André XXIII a demandé que des "précautions soient prises pour qu'il soit clair qu'il ne s'agit pas d'une agression contre la fidélité à l'islam". La Conférence des évêques souhaite "que les musulmans résidant en France ne soient pas stigmatisés par un projet de loi qui vise une portion très réduite statistiquement des musulmans", a-t-il insisté. "Nous avions dit que nous n'étions pas favorables à une loi mais puisqu'elle est décidée, nous souhaitons qu'elle soit la mieux possible", a-t-il poursuivi.
Il a aussi souhaité que le gouvernement fasse œuvre de "pédagogie" sur cette question "pour que la loi passe dans les mentalités". Le gouvernement a indiqué qu'il souhaitait avant la mise en application du texte, qui sera débattu à partir de juillet à l'Assemblée, "une phase" de pédagogie, afin d'essayer de faire en sorte que les femmes concernées "renoncent d'elles-mêmes à porter le voile intégral". ( Zaman France )
Un belge commente les lois Franco-belge
Une interdiction totale de vêtements couvrant le visage. Le Niqab ou burqa : instrument de cohésion pour pays sans projet politique ou au bord de l’implosion.
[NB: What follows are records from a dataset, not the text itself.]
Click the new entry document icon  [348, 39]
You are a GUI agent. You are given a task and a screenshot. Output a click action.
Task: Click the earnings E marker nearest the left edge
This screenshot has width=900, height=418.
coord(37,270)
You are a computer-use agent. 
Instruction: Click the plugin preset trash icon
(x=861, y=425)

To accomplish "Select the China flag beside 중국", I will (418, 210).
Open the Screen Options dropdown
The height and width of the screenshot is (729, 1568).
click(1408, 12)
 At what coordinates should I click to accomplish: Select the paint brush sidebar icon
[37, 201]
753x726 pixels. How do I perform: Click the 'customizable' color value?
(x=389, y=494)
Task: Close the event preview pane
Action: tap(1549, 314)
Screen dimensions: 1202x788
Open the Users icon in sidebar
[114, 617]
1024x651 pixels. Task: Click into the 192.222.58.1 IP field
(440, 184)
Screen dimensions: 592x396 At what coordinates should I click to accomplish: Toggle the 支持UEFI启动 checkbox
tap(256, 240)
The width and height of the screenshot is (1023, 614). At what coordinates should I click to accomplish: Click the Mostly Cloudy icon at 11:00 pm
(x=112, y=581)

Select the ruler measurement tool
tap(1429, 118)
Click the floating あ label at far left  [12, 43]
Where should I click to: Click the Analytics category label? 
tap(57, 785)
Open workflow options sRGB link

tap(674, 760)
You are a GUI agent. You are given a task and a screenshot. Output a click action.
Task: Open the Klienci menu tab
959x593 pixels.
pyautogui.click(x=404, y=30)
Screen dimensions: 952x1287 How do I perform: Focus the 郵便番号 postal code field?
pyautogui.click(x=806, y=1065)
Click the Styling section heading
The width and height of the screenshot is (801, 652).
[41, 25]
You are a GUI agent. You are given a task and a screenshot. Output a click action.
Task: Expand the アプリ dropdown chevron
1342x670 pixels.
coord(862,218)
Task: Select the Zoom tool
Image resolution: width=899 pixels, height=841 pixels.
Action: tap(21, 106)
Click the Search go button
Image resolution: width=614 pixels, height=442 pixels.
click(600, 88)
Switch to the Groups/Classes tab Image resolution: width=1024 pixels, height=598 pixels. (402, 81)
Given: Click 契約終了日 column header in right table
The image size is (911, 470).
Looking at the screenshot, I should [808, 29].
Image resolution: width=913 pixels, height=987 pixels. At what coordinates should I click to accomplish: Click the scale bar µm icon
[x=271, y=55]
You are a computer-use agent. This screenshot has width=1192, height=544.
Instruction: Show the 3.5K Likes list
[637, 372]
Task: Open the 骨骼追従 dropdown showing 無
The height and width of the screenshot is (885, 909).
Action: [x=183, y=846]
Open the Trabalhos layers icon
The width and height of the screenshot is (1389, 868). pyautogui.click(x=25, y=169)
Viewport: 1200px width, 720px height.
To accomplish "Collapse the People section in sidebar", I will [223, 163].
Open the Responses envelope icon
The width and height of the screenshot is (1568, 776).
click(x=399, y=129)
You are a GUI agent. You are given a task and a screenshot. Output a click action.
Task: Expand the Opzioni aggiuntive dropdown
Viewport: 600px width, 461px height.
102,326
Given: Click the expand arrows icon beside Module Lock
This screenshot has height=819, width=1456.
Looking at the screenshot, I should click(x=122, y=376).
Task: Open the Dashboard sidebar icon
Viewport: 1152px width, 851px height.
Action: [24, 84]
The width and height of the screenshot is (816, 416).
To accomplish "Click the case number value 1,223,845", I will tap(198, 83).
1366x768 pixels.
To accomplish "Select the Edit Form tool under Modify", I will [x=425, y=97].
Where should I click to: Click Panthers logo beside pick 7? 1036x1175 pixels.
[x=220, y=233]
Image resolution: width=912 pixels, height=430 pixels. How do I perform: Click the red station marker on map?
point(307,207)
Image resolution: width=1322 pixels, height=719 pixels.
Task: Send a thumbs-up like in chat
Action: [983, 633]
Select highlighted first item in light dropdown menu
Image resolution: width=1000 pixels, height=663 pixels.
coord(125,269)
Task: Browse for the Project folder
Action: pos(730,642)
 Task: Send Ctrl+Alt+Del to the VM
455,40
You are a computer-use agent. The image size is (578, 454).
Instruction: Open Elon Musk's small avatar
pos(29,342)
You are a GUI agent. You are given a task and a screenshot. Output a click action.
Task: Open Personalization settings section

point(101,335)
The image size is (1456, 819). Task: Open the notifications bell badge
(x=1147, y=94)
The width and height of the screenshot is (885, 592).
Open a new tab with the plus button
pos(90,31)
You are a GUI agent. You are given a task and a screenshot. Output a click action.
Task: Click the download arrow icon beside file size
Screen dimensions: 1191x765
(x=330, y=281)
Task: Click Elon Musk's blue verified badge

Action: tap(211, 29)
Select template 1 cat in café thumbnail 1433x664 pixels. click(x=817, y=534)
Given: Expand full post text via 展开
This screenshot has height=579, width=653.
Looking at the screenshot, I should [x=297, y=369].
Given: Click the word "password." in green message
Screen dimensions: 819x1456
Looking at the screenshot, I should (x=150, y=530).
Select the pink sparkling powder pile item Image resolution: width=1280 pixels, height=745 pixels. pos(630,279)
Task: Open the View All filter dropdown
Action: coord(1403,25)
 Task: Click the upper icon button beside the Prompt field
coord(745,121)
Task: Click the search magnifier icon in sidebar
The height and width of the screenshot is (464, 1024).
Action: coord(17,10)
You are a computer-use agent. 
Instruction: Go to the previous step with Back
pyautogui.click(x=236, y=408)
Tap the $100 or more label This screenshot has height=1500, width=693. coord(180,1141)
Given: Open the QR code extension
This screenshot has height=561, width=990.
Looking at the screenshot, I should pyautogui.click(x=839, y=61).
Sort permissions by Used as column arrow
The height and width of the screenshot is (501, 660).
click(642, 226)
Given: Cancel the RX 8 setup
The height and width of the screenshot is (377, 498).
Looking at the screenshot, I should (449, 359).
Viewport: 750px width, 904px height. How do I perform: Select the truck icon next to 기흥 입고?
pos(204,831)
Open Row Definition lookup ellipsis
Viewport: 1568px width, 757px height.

La Belgique qui pourrait cesser d’exister sous sa forme actuelle a trouvé un motif de consensu : le vote sur le niqab a permis de se donner, quelques heures durant, un peu de répit par rapport à une question, somme toute secondaire, qui est la cohabitation entre les flamands et les wallons.
Au sud, mais quand même au nord de chez nous, la France, sous la houlette de son fébrile président, se lance sur le même sujet.
La bataille des chiffres fait rage. 200 pour les uns (chercheurs de l’Observatoire du Religieux), 2.000 pour les autres (Renseignements Généraux), la phobie entretenue par une large partie de la classe politique et relayée abondamment par la presse fait dire à 70% des Français qu’ils sont contre (le niqab) et pour (l’interdiction).
Du coup, la loi qui par définition doit être impersonnelle, impartiale et s’appliquer à tous, est détournée ici pour s’adresser à un groupuscule donné.
Nous ne défendons pas le port du niqab, nous défendons le droit à chacun de vivre dans un groupe sans être stigmatisé ni mis à l’index. Parce que les dérapages récents qu’a connus la France avec les tires sur une mosquée ne sont que la conséquence de ce discours nauséabond qui pointe le comportement d’une minorité pour en tirer la « règle » du comportement de tous les arabes et/ou musulmans.
Cette politique de terre brûlée pour gagner, coûte que coûte, quelques voix d’extrême droite pourrait dégénérer et engendrer des situations bien moins faciles à gérer en poussant insidieusement à l’exclusion.
Si Paris vaut bien une messe, la victoire ne peut se faire sur le dos de l’injustice.
La France et la Belgique sont les premiers pays à faire voter un texte de loi qui interdira totalement le voile intégral. Le débat agite d’autres pays européens mais les stratégies divergent.